◆ **ASSIGNMENT**
Only the final stretch of lines is needed: output exactly the line containing "The height and width of the screenshot is (972, 1920)." and all lines following it in the listing below.

◆ **INFORMATION**
-- -- --

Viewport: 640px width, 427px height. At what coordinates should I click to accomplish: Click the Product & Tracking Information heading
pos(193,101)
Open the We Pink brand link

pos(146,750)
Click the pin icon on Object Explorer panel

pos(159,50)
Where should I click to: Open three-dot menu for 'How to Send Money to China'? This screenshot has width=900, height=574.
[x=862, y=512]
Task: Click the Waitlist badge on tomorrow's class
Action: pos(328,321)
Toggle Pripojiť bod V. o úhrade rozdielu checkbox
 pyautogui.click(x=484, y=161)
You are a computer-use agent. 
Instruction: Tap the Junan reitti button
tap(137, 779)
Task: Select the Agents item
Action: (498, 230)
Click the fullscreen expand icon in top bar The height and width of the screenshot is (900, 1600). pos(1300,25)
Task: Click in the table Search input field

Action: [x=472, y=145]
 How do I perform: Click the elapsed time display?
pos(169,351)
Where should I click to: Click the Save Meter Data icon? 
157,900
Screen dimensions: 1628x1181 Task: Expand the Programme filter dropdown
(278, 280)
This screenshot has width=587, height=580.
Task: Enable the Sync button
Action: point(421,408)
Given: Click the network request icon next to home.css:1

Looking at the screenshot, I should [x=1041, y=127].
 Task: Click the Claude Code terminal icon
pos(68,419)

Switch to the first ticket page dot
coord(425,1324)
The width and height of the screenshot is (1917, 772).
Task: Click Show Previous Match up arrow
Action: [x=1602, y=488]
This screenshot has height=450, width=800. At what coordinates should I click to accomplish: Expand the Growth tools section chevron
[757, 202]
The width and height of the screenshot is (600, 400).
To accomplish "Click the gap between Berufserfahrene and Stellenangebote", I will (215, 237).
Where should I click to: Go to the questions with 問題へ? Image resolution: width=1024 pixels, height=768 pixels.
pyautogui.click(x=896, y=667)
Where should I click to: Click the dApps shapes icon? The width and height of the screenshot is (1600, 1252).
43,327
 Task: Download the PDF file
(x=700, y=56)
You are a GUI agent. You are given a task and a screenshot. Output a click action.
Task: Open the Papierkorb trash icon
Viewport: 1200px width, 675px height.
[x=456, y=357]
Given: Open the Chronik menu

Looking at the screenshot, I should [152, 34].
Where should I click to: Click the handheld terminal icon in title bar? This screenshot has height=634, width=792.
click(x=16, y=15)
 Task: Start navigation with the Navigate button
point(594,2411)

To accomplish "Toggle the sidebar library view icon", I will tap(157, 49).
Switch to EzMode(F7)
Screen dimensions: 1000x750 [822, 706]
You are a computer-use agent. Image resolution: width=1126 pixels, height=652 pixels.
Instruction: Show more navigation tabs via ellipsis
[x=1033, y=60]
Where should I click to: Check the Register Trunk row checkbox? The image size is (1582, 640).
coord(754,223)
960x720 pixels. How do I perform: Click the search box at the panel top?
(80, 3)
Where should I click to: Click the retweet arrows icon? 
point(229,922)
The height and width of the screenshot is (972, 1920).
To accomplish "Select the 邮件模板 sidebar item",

-- -- --

◆ **EXPECTED ANSWER**
The height and width of the screenshot is (972, 1920).
To accomplish "Select the 邮件模板 sidebar item",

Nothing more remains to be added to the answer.